I got up around 1 and began the air conditoner install. The rubber grommet I had didn't work for attaching the hose, so I will have to shop around for one. What I did in the meantime was to prop the air conditioner up on a metal basket I have and place a water bottle underneat the drain plug. After an hour, I have yet to see any water form to drip down, so I don't know how often I would have to empty it, if at all.

At this point, the air conditioner has been running for slightly over an hour and performed 4 cycles of running the compressor. The last cycle was one I forced by turning the temp from 76 down to 60. The compressor runs for a 1-3 minutes than shuts off, after which the fan runs. The first cycle took the wattage up to 500. However the second and third cycles slowly worked their way up to 1000W before the compressor turned off. The fourth cycle went up to 750W before shutting off. Checking my watt-meter, it ran for 1hr 21m and pulled .41Kw.

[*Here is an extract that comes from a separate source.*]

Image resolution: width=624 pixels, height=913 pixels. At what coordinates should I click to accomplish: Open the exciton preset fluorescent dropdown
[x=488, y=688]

The duct hose will need some insulation wrapped around it. I moved my temp probe to the duct and when the compressor runs, the hose reachs around 120F. Additionally, the glue on my foil tape seems to break down. Parts of the tape that I would press snugly against the aluminum would peel back later. The first time I noticed this, it was letting the hot air out directly into the cab of the van. I thought this was supposed to be a high-heat tape. I guess 120F is too high of heat for something made to go over furnace ducts.

Wednesday, April 7, 2010

Van Upgrades and Spring Heat

As you saw in the last post, I have been doing a lot of work on the van.

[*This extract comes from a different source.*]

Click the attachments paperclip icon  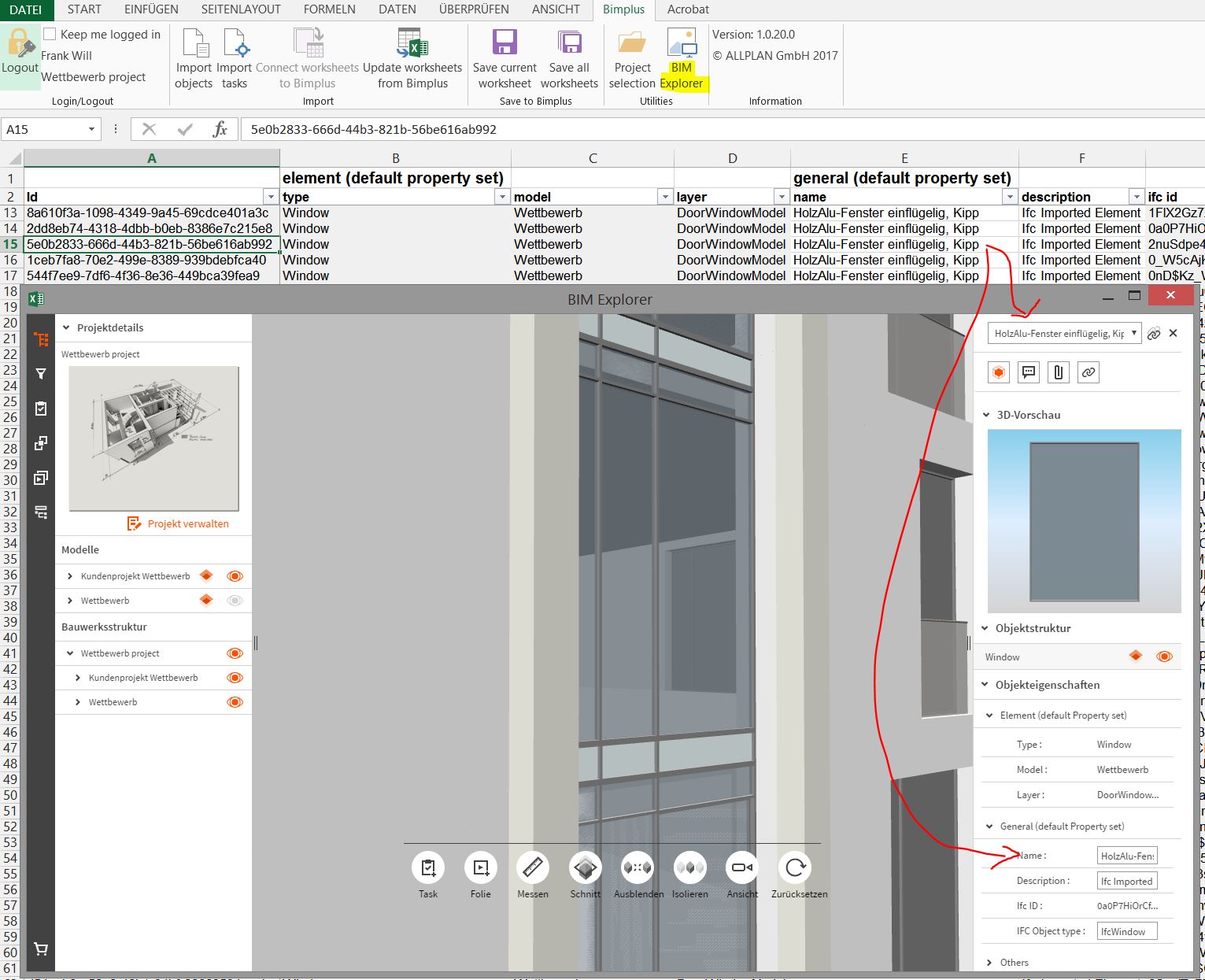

  • Pulled out all the seats in the back
  • Placed insulation on the floors and walls
  • Put down a wooden floor
  • Added a roof vent with a built in 12V exhaust fan.  
  • Added 4x 175Ah deep-cycle batteries in 24V array (2 parallel banks in a series circuit)
  • Added a 180W 24V solar panel
  • Added a Xantrec C35 24V charge controller
  • Added a 24V 1500W inverter
  • Added a 24V to 12V converter
  • I have replaced the air mattress with a foam mattress
All this expensive stuff is going to seriously reset my equipment cost breakdown.  I hope to be updating that soon once I tabulate all my receipts.  All in all, I expect I easily crossed a $2000 mark.

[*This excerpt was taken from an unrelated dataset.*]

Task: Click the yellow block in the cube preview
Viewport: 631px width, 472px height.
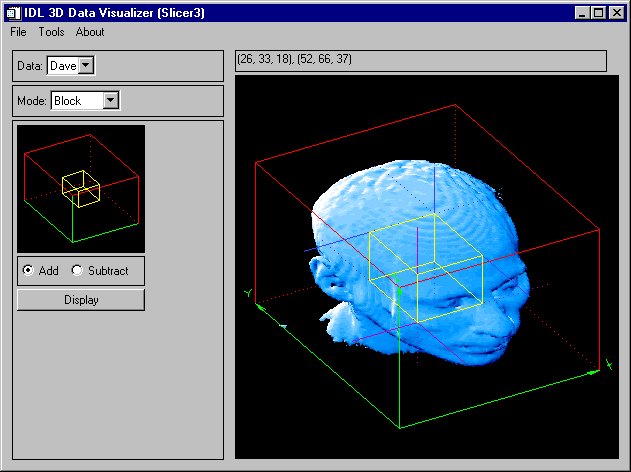Action: (x=80, y=189)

Now, with all these improvements, I plan on being able to be "generator free" this summer.  I have also purchased a Frigidaire 5200 BTU AC that will consume < 500W when running.  It also has an energy saver mode that will kick off the compressor and operate a fan.  I am very excited to see how everything works together.

The downside: This week, I did not have either air conditioner in the van.  Temperatures Mon-Wed peaked in the 90Fs, and according my thermometer and others, reached 100F over the parking lot.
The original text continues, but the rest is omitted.